Carry on the forum post about cloning a linked list with random pointers, starting right after its last line.

**Passage to read**
____
One major concern in my current implementation is that I create another randomMap to map from a newly cloned linked list node ID to a newly cloned linked list node. I'm wondering if you have any ideas on saving the mapping (so that the additional \$O(n)\$ space could be saved).

from __future__ import print_function
from collections import defaultdict

class LinkedListNode:
    def __init__(self, nodeID):
        self.nodeID = nodeID
        self.nextNode = None
        self.randomNode = None
    def dump(self):
        node = self
        print (node.nodeID, node.nextNode.nodeID if node.nextNode else -1, node.randomNode.nodeID if node.randomNode else -1)
        node = self.nextNode
        while node:
            print (node.nodeID, node.nextNode.nodeID if node.nextNode else -1, node.randomNode.nodeID if node.randomNode else -1)
            node = node.nextNode
    def cloneList(self):
        node = self
        randomMap = defaultdict(LinkedListNode) # key node ID, value LinkedListNode in new list
        preNode = LinkedListNode(node.nodeID)
        randomMap[node.nodeID] = preNode
        head = preNode
        # setup regular part
        while node.nextNode:
            curNode = LinkedListNode(node.nextNode.nodeID)
____
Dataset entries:
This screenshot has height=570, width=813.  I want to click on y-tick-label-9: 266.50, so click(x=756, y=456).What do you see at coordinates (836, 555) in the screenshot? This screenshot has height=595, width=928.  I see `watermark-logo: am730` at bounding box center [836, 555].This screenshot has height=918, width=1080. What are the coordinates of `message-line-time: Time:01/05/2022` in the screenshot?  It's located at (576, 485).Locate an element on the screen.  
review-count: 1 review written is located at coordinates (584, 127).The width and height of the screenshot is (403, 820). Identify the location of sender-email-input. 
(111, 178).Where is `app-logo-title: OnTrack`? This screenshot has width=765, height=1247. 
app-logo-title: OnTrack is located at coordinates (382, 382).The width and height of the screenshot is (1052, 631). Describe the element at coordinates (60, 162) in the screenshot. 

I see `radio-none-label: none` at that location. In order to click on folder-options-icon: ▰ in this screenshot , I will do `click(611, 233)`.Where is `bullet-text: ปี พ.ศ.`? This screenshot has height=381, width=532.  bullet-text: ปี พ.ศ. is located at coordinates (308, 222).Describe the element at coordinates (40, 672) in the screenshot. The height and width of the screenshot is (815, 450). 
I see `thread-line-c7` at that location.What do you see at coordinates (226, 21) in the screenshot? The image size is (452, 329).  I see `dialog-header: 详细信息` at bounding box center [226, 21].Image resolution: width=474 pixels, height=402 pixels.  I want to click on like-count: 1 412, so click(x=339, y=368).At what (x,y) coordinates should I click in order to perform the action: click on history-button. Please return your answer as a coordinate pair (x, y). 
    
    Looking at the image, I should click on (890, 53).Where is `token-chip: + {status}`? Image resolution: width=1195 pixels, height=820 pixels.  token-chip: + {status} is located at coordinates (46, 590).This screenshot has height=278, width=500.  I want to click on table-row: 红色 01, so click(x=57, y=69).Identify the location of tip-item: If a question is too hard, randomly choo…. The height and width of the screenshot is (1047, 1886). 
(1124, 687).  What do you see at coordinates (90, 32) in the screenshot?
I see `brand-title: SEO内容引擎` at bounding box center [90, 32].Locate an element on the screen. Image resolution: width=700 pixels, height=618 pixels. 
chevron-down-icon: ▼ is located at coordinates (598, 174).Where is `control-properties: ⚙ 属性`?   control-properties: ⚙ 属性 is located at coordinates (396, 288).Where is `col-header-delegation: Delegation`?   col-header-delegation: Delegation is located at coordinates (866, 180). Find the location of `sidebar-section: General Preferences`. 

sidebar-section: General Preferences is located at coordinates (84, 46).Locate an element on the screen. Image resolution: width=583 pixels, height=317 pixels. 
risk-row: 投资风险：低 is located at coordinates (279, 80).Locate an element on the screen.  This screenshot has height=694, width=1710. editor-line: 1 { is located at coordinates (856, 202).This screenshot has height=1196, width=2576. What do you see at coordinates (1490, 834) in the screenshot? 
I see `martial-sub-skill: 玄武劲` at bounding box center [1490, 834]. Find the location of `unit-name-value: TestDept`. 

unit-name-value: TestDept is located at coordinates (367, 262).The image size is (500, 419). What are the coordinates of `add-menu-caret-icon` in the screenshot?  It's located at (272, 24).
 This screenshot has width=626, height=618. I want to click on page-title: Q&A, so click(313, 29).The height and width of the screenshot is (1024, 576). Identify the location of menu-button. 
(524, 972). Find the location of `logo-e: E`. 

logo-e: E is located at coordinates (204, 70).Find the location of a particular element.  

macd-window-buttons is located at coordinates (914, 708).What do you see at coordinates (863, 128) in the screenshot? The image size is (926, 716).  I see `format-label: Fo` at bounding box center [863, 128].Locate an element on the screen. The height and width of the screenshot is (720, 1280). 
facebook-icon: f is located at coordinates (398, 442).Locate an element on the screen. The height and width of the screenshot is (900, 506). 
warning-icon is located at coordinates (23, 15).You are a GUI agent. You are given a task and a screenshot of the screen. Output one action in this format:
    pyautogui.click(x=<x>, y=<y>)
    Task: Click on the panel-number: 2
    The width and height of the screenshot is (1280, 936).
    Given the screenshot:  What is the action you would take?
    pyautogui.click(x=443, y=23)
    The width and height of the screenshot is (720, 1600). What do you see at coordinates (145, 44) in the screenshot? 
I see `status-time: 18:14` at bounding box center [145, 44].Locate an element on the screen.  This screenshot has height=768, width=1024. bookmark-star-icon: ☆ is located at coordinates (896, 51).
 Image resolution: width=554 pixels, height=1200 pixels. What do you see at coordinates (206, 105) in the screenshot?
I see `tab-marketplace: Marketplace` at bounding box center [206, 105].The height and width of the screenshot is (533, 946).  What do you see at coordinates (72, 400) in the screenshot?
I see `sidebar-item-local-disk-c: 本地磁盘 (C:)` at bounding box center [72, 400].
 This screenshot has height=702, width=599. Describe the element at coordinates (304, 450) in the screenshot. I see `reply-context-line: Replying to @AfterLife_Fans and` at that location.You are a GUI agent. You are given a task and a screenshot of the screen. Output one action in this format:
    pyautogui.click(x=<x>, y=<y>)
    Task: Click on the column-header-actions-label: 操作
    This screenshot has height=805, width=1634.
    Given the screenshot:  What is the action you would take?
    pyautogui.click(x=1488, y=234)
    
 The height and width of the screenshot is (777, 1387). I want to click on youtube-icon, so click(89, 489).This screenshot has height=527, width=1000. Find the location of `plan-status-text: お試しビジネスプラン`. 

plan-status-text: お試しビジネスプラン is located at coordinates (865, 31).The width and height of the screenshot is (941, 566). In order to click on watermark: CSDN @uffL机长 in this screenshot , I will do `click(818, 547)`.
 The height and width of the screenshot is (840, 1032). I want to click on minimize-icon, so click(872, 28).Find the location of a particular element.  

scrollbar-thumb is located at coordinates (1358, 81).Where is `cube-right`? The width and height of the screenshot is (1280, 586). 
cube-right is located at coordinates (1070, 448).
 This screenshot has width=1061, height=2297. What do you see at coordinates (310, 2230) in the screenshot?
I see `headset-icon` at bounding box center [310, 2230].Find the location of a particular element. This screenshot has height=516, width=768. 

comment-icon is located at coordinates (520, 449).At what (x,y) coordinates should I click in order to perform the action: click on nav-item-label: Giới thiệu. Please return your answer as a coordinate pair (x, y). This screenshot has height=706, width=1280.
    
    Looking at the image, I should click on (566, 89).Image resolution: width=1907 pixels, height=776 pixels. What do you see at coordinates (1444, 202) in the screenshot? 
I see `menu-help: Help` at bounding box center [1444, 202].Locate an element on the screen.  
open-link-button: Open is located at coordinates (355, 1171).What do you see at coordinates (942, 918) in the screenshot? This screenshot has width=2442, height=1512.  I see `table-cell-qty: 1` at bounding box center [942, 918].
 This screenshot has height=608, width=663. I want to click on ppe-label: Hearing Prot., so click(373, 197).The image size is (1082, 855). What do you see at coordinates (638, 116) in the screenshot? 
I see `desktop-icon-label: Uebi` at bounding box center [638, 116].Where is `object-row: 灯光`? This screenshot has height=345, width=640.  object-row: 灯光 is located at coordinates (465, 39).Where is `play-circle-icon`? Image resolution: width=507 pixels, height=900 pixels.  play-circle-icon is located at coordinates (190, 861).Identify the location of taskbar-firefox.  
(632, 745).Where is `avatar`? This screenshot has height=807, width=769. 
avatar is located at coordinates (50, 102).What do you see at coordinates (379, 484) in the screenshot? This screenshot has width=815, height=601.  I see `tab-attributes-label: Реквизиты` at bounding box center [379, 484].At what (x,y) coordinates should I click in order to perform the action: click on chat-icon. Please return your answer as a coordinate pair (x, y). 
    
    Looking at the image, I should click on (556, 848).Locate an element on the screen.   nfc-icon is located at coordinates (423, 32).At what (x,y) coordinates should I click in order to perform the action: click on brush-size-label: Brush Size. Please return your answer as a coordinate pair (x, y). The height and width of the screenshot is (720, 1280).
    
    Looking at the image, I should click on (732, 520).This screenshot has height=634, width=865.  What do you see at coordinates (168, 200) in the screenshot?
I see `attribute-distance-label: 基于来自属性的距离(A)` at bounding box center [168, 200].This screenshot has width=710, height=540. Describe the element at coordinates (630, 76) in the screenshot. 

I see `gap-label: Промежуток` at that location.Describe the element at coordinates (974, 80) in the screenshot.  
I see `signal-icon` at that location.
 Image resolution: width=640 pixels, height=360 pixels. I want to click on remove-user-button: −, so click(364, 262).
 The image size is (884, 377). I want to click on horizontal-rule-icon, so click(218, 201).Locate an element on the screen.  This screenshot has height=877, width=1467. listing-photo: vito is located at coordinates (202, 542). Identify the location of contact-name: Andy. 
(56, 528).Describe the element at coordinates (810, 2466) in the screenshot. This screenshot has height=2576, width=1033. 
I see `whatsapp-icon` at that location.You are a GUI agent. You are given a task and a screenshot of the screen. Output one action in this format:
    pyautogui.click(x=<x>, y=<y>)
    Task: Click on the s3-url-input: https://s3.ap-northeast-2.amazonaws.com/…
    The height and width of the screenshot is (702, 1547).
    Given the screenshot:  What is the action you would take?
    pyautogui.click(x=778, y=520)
____
**Task answer**
            randomMap[node.nextNode.nodeID] = curNode
            preNode.nextNode = curNode
            preNode = curNode
            node = node.nextNode
        # setup up random part
        node = self
        while node:
            randomMap[node.nodeID].randomNode=randomMap[node.randomNode.nodeID]
            node = node.nextNode

        return head

if __name__ == "__main__":
    node1 = LinkedListNode('1')
    node2 = LinkedListNode('2')
    node3 = LinkedListNode('3')
    node4 = LinkedListNode('4')
    node5 = LinkedListNode('5')

    node1.nextNode = node2
    node2.nextNode = node3
    node3.nextNode = node4
    node4.nextNode = node5

    node1.randomNode = node3
    node2.randomNode = node4
    node3.randomNode = node5
    node4.randomNode = node1
    node5.randomNode = node2

    newList = node1.cloneList()
    newList.dump()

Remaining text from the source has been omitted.